Ils ont choisi un endroit qui résonne. Les immeubles de la rue Sanat, dans le quartier rénové d’Ofis, donnent aux chants des manifestants l’écho qui leur manque. Ils sont assis sur des morceaux de cartons et les couvertures de journaux qui, hier, relataient des promesses qui n’ont pas été tenues. Dans les prisons turques, 680 prisonniers kurdes entament leur 46ème jour de grève de la faim. Leurs revendications ne sont pas nouvelles : le droit de se défendre dans leur langue maternelle devant les juges, de meilleures conditions de détention pour Abdullah Öcalan, leur leader historique. Pour le reste, on verra après.

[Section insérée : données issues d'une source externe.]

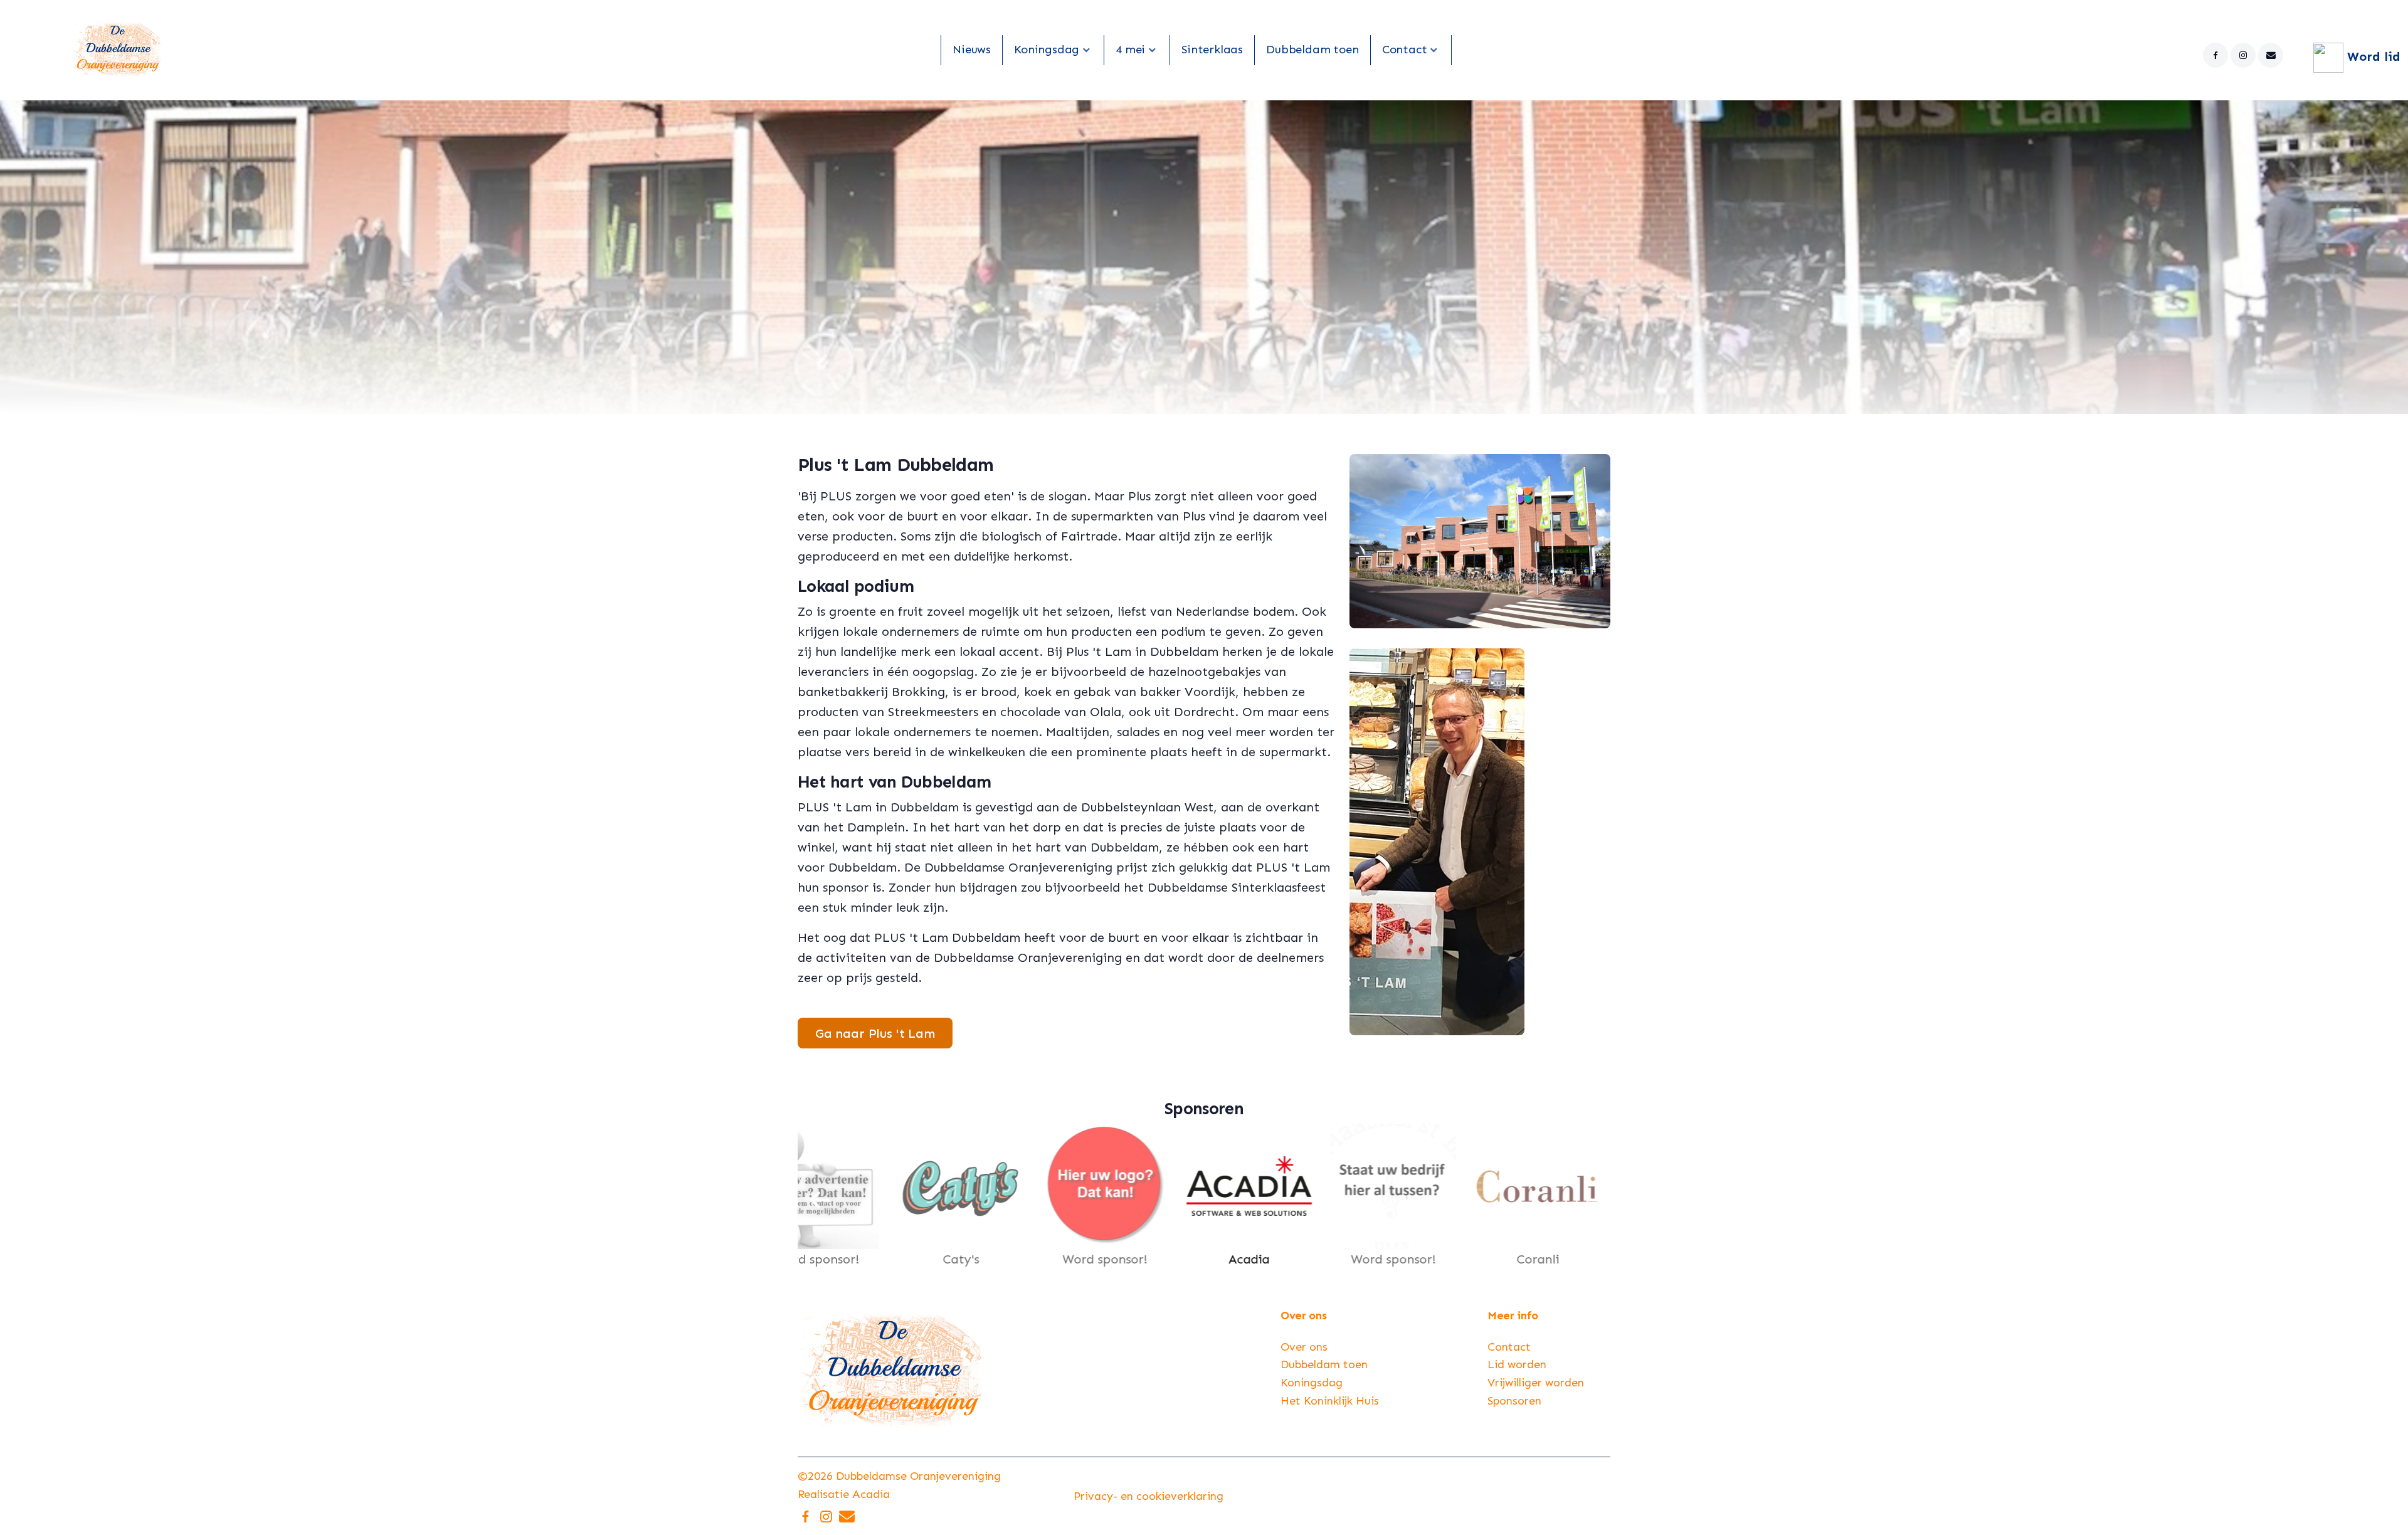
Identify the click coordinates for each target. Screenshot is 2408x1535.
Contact (1404, 49)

Leurs cellules et leur détermination sont désormais hors d’atteinte de leurs amis de Diyarbakir. Ils iront jusqu’au bout et tout le monde l’a compris. Il est midi et malgré le rassemblement, l’ambiance est feutrée. Les chants sont doux et les slogans s’espacent suffisamment pour laisser la place au silence. Un digne recueillement en réponse à l’important déploiement policier qui ne trouvera pas ici de quoi flouter la frontière entre les mots résistance et terrorisme. Un touriste français qui ne comprend pas la langue pourra tout de même déchiffrer le mot ‘diyalogue’ sur les panneaux de revendications. Pourtant, les motifs d’indignation sont toujours aussi nombreux et chaque jour peut être celui de la mauvaise nouvelle. L’angoisse des regards en témoigne. Les enfants prennent le rassemblement pour un jeu et les pétards qui servent à célébrer l’Aïd sont vite confisqués par les parents. Avec les années, on apprend que l’histoire ne finit pas toujours bien, que le voisin n’a pas toujours pitié, que la matraque du policier ne sert pas qu’en cas de débordements.
Cependant, le ciel n’est jamais complètement bouché et la parole du peuple kurde se doit de rester audible. Quitte à ne chanter qu’une minute sur deux. Quitte à remplacer le mégaphone par des parois d’immeubles lavés par la pluie. Quitte à ce que l’on n’entende pas tout. Un petit peu, c’est déjà un début.